After completing her bachelor's degree in performing arts, music and dance, she began her studies in Art History at the Universidad Autónoma de Madrid. Later she studied a Master in Project Management and Cultural Spaces in Dynamic Dissemination and another Master in History of Contemporary Art and Visual Culture specializing in Theory and Art Criticism taught jointly by the Autonomous University of Madrid and the Complutense University of Madrid. He is currently pursuing a PhD in Art History at the Universidad Autónoma de Madrid with a pre-doctoral contract for Research Staff Training in the Department of History and Theory of Art at the same university.
In parallel, he has worked for 4 years as a Cultural Mediator at the Museo Nacional Centro de Arte Reina Sofía developing and carrying out the tours: Guernica historia de un icono, Una mirada feminista sobre las vanguardias, Cuerpo, Artista en Crisis, Cubismo(s) y experiencias de la modernidad, Hacer Espacio, Microvisita a la colección, Dora García, Dorothea Tanning, David Wojnarowicz, Sara Ramo, Musas Insumisas, Poéticas de la democracia, Concha Jerez, Disonata o Mondrian y De Stijl.
He has also been the creator of the Archivo Sonoro de Madrid (https://asomadrid.com), a project that was made possible thanks to funding from the Dirección General de Intervención en el Paisaje Urbano y el Patrimonio Cultural del Área de Cultura y Deportes del Ayuntamiento de Madrid (General Directorate of Intervention in the Urban Landscape and Cultural Heritage of the Culture and Sports Area of the Madrid City Council).

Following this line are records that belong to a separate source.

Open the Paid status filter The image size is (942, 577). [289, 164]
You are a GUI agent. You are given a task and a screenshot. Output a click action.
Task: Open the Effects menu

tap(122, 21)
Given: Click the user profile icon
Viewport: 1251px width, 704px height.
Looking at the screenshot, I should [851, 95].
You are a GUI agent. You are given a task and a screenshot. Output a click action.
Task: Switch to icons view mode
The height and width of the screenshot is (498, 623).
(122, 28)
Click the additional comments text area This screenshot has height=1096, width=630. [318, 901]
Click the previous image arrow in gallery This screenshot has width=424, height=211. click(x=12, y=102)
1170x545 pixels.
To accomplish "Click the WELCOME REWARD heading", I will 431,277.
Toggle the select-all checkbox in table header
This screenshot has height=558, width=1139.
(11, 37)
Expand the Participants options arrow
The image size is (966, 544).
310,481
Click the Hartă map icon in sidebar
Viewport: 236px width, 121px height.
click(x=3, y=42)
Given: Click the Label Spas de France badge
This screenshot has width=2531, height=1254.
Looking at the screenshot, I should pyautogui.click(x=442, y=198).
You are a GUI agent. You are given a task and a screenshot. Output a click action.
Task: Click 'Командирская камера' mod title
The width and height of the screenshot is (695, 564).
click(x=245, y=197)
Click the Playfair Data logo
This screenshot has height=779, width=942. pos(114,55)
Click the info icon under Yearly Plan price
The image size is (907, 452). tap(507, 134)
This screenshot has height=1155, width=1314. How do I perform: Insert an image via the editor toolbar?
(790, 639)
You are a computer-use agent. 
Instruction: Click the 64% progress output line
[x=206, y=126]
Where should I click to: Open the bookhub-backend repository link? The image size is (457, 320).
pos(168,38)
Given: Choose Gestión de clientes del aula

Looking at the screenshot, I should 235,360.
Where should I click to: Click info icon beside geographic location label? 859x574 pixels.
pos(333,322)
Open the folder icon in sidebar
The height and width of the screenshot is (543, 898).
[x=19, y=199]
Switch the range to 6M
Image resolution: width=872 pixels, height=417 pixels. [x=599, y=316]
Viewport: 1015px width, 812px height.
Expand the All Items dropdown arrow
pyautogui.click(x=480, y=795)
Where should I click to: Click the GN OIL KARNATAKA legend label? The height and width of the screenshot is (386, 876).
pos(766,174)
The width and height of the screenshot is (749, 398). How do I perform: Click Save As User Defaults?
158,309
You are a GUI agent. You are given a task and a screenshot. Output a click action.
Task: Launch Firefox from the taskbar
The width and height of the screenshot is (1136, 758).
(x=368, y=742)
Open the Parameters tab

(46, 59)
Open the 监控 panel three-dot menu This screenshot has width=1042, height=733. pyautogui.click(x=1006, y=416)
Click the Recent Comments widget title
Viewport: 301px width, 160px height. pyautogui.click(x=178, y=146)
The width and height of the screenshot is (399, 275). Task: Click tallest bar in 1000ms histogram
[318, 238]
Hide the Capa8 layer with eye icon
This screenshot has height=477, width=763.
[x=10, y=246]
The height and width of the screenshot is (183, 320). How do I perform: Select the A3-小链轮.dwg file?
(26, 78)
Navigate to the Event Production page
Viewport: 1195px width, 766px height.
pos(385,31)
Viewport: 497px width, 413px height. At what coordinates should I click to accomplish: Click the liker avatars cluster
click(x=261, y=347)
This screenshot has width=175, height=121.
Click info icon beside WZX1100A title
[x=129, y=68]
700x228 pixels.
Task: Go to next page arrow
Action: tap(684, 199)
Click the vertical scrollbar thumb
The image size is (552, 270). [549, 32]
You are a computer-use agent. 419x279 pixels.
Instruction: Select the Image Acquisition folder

Since 2017, he has been directing the non-profit cultural project EN ACCIÓN! With it, not only have been organized numerous free, itinerant and quality cultural activities in cultural centers in the southern districts of Madrid, it has also developed an extensive editorial work publishing essays on culture, history and society. More recently, and as a result of the cultural crisis caused by the COVID-19 pandemic, EN ACCIÓN! has carried out artistic patronage work from which more than a hundred artists have benefited. For all this, the Community of Madrid has granted it the Young Talent Award 2021.
His artistic interest has led him to build the ATLAS Collection, consisting of two hundred works that cover the Spanish artistic production from the late nineteenth century to the present, with emphasis on paper. In this collection, created with a feminist perspective, we find works by artists such as Maruja Mallo, Manolo Hugué, Amelia Riera, Eduardo Arroyo, Ángeles Santos, Mariano Benlliure, Roslim Dew, Adrián GoMa, Anne Heyvaert or Santiago Ydañez.
As an independent curator he has organized exhibitions such as Atlas del Arte Español (O Vello Cárcere de Lugo and Mauro Muriedas de Torrelavega, 2021), Modernidades extraviadas: Bauhaus y España (Museo Reina Sofía, 2018), Fragmentos de Realidad (Meseta de Orcasitas, 2017), Fragmentaciones (Centro Cánovas del Castillo, 2017), Grafía y Música en el siglo XX (Conde Duque, 2017) or Paisaje Sonoro Elaborado (Museo de Artes y Tradiciones populares de Madrid, 2017).
In the numerous publications and conferences he has given, one can perceive a clear interdisciplinary interest, something logical having combined his training as an art historian with musical training, becoming part at the age of only 17 of the St. Joseph Chamber Orchestra of His Holiness, Pope Emeritus Benedict XVI. In the numerous courses of musical composition that he has taken, he has been taught by masters such as Tomás Marco, Jesús Villa-Rojo, José Luis Téllez, Cristóbal Halffter or Luis de Pablo. In his musical production there is a clear interest in the revision of the minimalist postulates of authors such as Philip Glass, Arvo Pärt or Steve Reich. Among his more than a hundred compositions, his opera El Prólogo and his works for percussion stand out. Some of his works have been published in the books Microformas, Pieces For/With Percussion, Bandiera Bianca, Resistencia and Un Instante. The harp piece Resistencia was premiered at the Reina Sofia Museum in Madrid choreographed by the dancer Carlos Carvento.